• _GIVEN TASK_
Carry on writing the IFRIC observer note on group cash-settled share-based payment transactions, starting right after its final line.

• _PROVIDED TEXT_
This observer note is provided as a convenience to observers at IFRIC meetings, to
assist them in following the IFRIC’s discussion. Views expressed in this document
are identified by the staff as a basis for the discussion at the IFRIC meeting. This
document does not represent an official position of the IFRIC. Decisions of the IFRIC
are determined only after extensive deliberation and due process. IFRIC positions
are set out in Interpretations.
Note: The observer note is based on the staff paper prepared for the IFRIC.
Paragraph numbers correspond to paragraph numbers used in the IFRIC paper.
However, because the observer note is less detailed, some paragraph numbers are not
used.

                      INFORMATION FOR OBSERVERS

IFRIC meeting:       September 2007, London

Project:             IFRS 2 Share-based Payment – Group cash-settled share-
                     based payment transactions – A similar example
                     (Agenda Paper 5A)

• _ITEMS_
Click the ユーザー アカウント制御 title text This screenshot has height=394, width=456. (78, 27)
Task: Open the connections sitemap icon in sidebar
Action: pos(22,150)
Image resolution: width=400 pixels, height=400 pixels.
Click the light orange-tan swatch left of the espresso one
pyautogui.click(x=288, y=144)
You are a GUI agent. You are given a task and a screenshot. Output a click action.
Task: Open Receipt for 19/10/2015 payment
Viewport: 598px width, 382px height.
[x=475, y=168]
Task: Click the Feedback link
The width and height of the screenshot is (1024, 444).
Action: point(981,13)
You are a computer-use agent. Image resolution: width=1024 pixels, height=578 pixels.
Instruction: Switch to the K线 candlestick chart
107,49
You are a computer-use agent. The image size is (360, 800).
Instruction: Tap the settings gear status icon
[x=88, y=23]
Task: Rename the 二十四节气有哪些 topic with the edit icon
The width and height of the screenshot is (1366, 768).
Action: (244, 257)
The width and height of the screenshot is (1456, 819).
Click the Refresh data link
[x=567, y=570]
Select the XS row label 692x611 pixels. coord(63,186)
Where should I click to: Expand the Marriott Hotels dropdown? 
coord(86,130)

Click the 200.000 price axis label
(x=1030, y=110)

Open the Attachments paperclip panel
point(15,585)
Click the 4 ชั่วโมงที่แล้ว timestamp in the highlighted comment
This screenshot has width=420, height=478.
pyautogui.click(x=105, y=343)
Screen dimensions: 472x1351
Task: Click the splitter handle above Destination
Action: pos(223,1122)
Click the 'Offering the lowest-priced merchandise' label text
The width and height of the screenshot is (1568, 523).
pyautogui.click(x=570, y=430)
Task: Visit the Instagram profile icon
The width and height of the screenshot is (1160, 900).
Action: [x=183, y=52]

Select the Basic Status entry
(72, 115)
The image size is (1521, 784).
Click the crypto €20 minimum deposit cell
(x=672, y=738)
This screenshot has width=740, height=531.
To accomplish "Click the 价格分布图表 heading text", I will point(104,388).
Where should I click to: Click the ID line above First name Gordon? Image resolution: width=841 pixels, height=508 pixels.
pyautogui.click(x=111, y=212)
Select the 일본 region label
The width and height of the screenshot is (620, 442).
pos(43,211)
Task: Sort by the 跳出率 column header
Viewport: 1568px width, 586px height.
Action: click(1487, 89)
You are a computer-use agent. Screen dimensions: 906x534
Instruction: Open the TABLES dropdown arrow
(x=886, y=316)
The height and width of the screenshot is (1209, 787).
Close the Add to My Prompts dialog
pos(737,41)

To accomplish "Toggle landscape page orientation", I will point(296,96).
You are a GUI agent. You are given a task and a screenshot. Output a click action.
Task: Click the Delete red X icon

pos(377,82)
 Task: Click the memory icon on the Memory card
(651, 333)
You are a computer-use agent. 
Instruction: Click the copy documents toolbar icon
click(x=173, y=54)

• _THE REPLY_
THE PURPOSE OF THIS PAPER

   1.      A practitioner asked whether the proposed amendments set out in Paper 5
           would cover the following arrangement:


           •    A subsidiary grants rights to its equity instruments to its employees;
                and
           •    The employees of the subsidiary are entitled to put the equity
                instruments of the subsidiary to the parent for cash at an amount that
                is based on the price of the equity instruments of the subsidiary.

   2.      This paper asks the IFRIC (i) whether it would like the proposed
           amendments set out in Paper 5 to cover this arrangement and (ii) if so, how
           the arrangement should be accounted for in the financial statements of the
           subsidiary.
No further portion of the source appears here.